WHAT YOU NEED TO DO: Transcribe the portion of the article on fiat money that begins with the words "Conceived at a" and ends with "nation's gold stores.".

ARTICLE:
☆ ☆ ☆

Is there any question in your mind now as to why
the founders of this nation only gave Congress the power to “coin money?
Oliver Ellsworth, a Constitutional Convention delegate from Connecticut and
later Chief Justice of the Supreme Court said, “This is a favorable moment to
shut and bar the door against paper money. The mischief of the various
experiments which have been made are now fresh in the public mind and have
excited the disgust of all the respectable parts of America.”
Not all
fiat money follows a progression from commodity money, to receipt money, to
fractional money, to fiat money. Many of the colonial currencies began and
ended as fiat money. The modern “Euro” is nothing but pure fiat money.
The Fractional Fiat
There is another “fractional” money
that has been conjured up by the monetary scientists. It's not really a
separate form of money in our working definition of money, but it could be
called fractional fiat money. Instead of fractional money where only a
fraction of the commodity money is kept on hand, a fractional portion of the
fiat money is used by the financial institution as a basis to make loans. It
is more commonly referred to as fractional reserves. The “reserve” is kept on
hand just like the goldsmith's fractional gold to pay out to the unsuspecting
customers and keep them unsuspecting.
The fractional reserve rate is
carefully calculated by the monetary scientists at the Fed to keep our fiat
world rolling along. Fractional fiat money is part of the grand scheme to
create money out of thin paper and ink. We'll cover that further, as we
unravel the magic illusion of that “dollar” in your hand.
The trail
of economic treason
So how did that “dollar” bill you're holding
become money? The first thing to understand is that the Federal Reserve Bank
or Fed, is not part of the federal government. Most Americans fail to
comprehend this fact.
Griffin summarizes the real purposes of the Fed
since its conception: “stop the growing competition from the nation's newer
banks; obtain a franchise to create money out of nothing for the purpose of
lending; get control of the reserves of all banks so that the more reckless
ones would not be exposed to currency drains and bank runs; Get the taxpayer
to pick up the cartel's inevitable losses; and convince Congress that the
purpose was to protect the public.”
Conceived at a secret meeting of
the western world's financial elite on Jekyll Island, Georgia, in 1910, the
Federal Reserve Bank became the fourth and current experiment in American
central banking. The history of that experiment, and the wars, chaos and
mayhem caused by it are already the subject of numerous books. We can't begin
to touch on its history in this article so we'll stick to a short timeline of
the Fed's transition through the four forms of money and how the Fed's
mechanisms manipulate our fiat world.
In 1913, the Fed was created by
the Federal Reserve Act. Congress also gave away many of our Treasury
buildings to the Fed and the Fed assumed control of our nation's gold stores.
In the true spirit of European bankers (who held the strings behind the
scenes), the Fed began the looting of America.

☆ ☆ ☆

Rows from a pointing dataset
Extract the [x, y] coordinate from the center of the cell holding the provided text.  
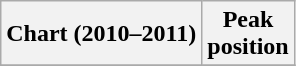
Chart (2010–2011) [102, 34]
Peakposition [248, 34]
For the text-containing cell, return its midpoint in [X, Y] coordinate format. 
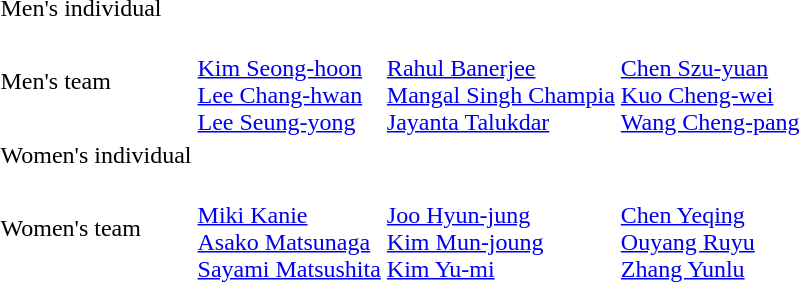
Kim Seong-hoonLee Chang-hwanLee Seung-yong [289, 82]
Rahul BanerjeeMangal Singh ChampiaJayanta Talukdar [500, 82]
From the cell containing the given text, extract its center point as [X, Y] coordinate. 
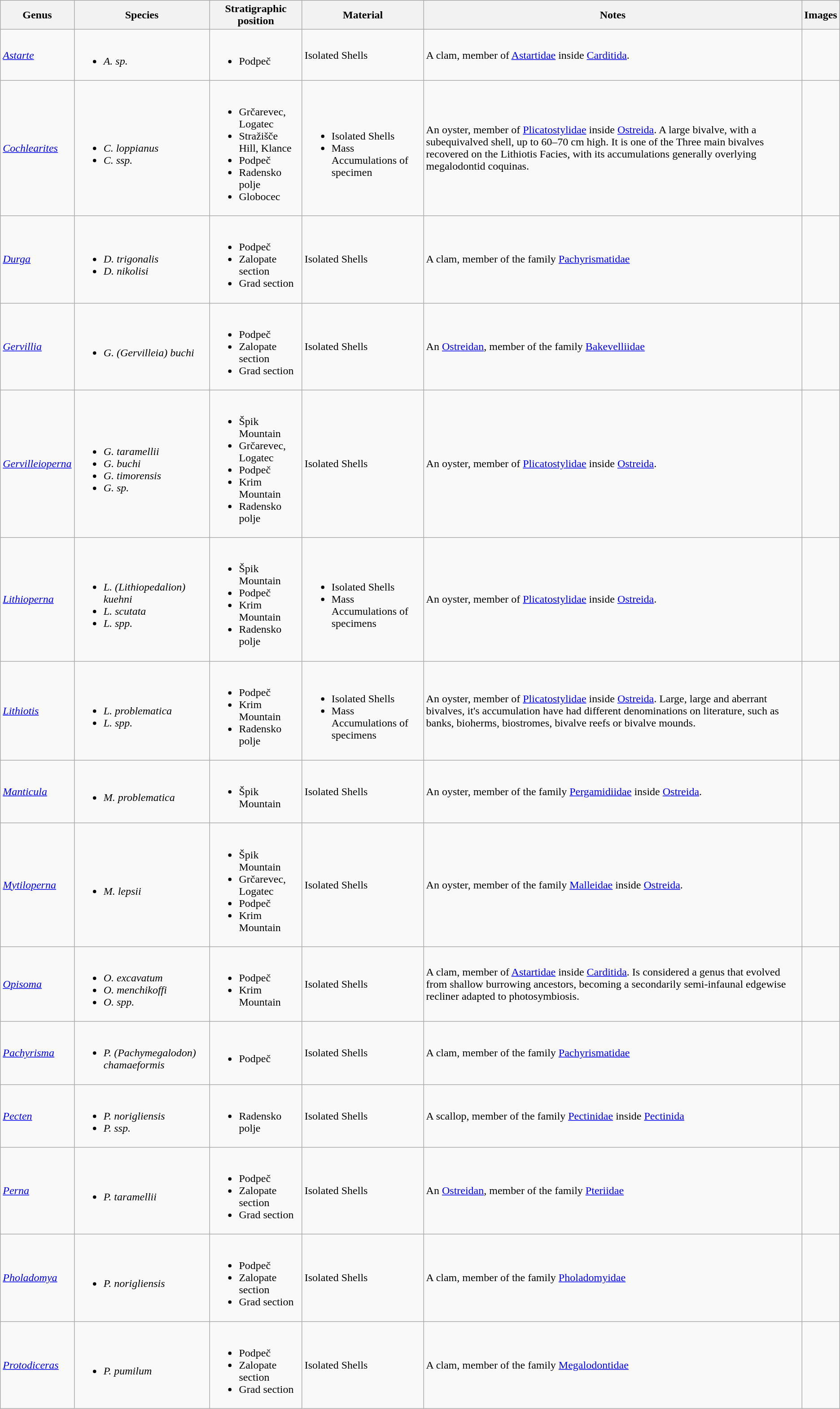
O. excavatumO. menchikoffiO. spp. [142, 984]
Durga [37, 259]
Radensko polje [256, 1116]
Špik MountainGrčarevec, LogatecPodpečKrim MountainRadensko polje [256, 464]
M. lepsii [142, 885]
A clam, member of the family Megalodontidae [613, 1365]
Cochlearites [37, 148]
Astarte [37, 55]
Grčarevec, LogatecStražišče Hill, KlancePodpečRadensko poljeGlobocec [256, 148]
P. norigliensis [142, 1278]
Špik MountainGrčarevec, LogatecPodpečKrim Mountain [256, 885]
Mytiloperna [37, 885]
Manticula [37, 792]
Špik MountainPodpečKrim MountainRadensko polje [256, 599]
PodpečKrim Mountain [256, 984]
D. trigonalisD. nikolisi [142, 259]
An oyster, member of the family Pergamidiidae inside Ostreida. [613, 792]
Pholadomya [37, 1278]
Opisoma [37, 984]
P. norigliensisP. ssp. [142, 1116]
PodpečKrim MountainRadensko polje [256, 711]
P. pumilum [142, 1365]
Stratigraphic position [256, 15]
C. loppianusC. ssp. [142, 148]
Images [821, 15]
Species [142, 15]
P. (Pachymegalodon) chamaeformis [142, 1053]
Material [363, 15]
Gervilleioperna [37, 464]
A. sp. [142, 55]
Špik Mountain [256, 792]
P. taramellii [142, 1191]
An Ostreidan, member of the family Pteriidae [613, 1191]
A clam, member of Astartidae inside Carditida. [613, 55]
Protodiceras [37, 1365]
An oyster, member of the family Malleidae inside Ostreida. [613, 885]
Genus [37, 15]
Perna [37, 1191]
M. problematica [142, 792]
Pecten [37, 1116]
Lithioperna [37, 599]
G. (Gervilleia) buchi [142, 346]
G. taramelliiG. buchiG. timorensisG. sp. [142, 464]
Notes [613, 15]
Isolated ShellsMass Accumulations of specimen [363, 148]
An Ostreidan, member of the family Bakevelliidae [613, 346]
L. problematicaL. spp. [142, 711]
L. (Lithiopedalion) kuehniL. scutataL. spp. [142, 599]
Lithiotis [37, 711]
A clam, member of the family Pholadomyidae [613, 1278]
A scallop, member of the family Pectinidae inside Pectinida [613, 1116]
Gervillia [37, 346]
Pachyrisma [37, 1053]
Identify which cell holds the provided text, then report its [X, Y] central coordinate. 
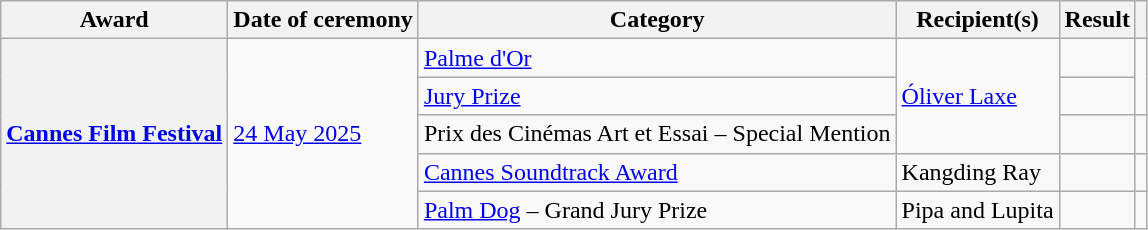
Palm Dog – Grand Jury Prize [657, 210]
Pipa and Lupita [978, 210]
Palme d'Or [657, 58]
Cannes Soundtrack Award [657, 172]
Jury Prize [657, 96]
Category [657, 20]
Recipient(s) [978, 20]
Prix des Cinémas Art et Essai – Special Mention [657, 134]
Cannes Film Festival [114, 134]
24 May 2025 [324, 134]
Óliver Laxe [978, 96]
Result [1097, 20]
Award [114, 20]
Kangding Ray [978, 172]
Date of ceremony [324, 20]
Pinpoint the cell where the given text exists, returning its [X, Y] midpoint coordinate. 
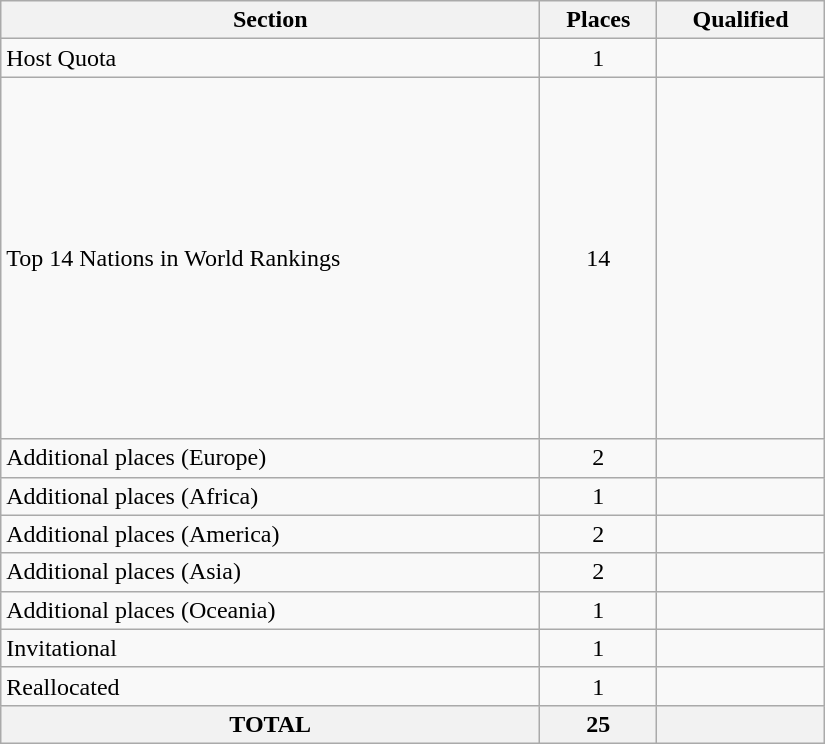
Additional places (Europe) [270, 458]
TOTAL [270, 724]
Additional places (Asia) [270, 572]
Invitational [270, 648]
Qualified [740, 20]
Additional places (Oceania) [270, 610]
Host Quota [270, 58]
14 [598, 258]
Additional places (America) [270, 534]
Additional places (Africa) [270, 496]
25 [598, 724]
Top 14 Nations in World Rankings [270, 258]
Section [270, 20]
Places [598, 20]
Reallocated [270, 686]
Provide the (X, Y) coordinate of the cell's center where the given text is located.  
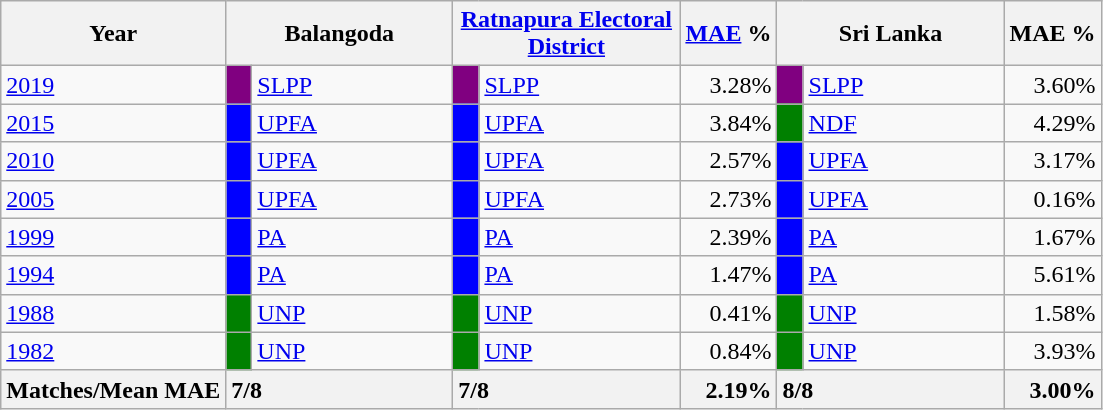
2005 (114, 199)
0.41% (728, 313)
5.61% (1052, 275)
1.58% (1052, 313)
0.84% (728, 351)
NDF (904, 123)
Year (114, 34)
1.47% (728, 275)
Matches/Mean MAE (114, 389)
3.84% (728, 123)
2010 (114, 161)
Balangoda (340, 34)
0.16% (1052, 199)
Ratnapura Electoral District (566, 34)
3.93% (1052, 351)
1988 (114, 313)
1982 (114, 351)
4.29% (1052, 123)
2015 (114, 123)
2.39% (728, 237)
Sri Lanka (890, 34)
3.00% (1052, 389)
8/8 (890, 389)
2019 (114, 85)
1994 (114, 275)
1.67% (1052, 237)
1999 (114, 237)
3.60% (1052, 85)
2.73% (728, 199)
3.17% (1052, 161)
2.57% (728, 161)
3.28% (728, 85)
2.19% (728, 389)
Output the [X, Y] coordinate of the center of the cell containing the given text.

☆ ☆ ☆

SOLUTION:
Conceived at a secret meeting of
the western world's financial elite on Jekyll Island, Georgia, in 1910, the
Federal Reserve Bank became the fourth and current experiment in American
central banking. The history of that experiment, and the wars, chaos and
mayhem caused by it are already the subject of numerous books. We can't begin
to touch on its history in this article so we'll stick to a short timeline of
the Fed's transition through the four forms of money and how the Fed's
mechanisms manipulate our fiat world.
In 1913, the Fed was created by
the Federal Reserve Act. Congress also gave away many of our Treasury
buildings to the Fed and the Fed assumed control of our nation's gold stores.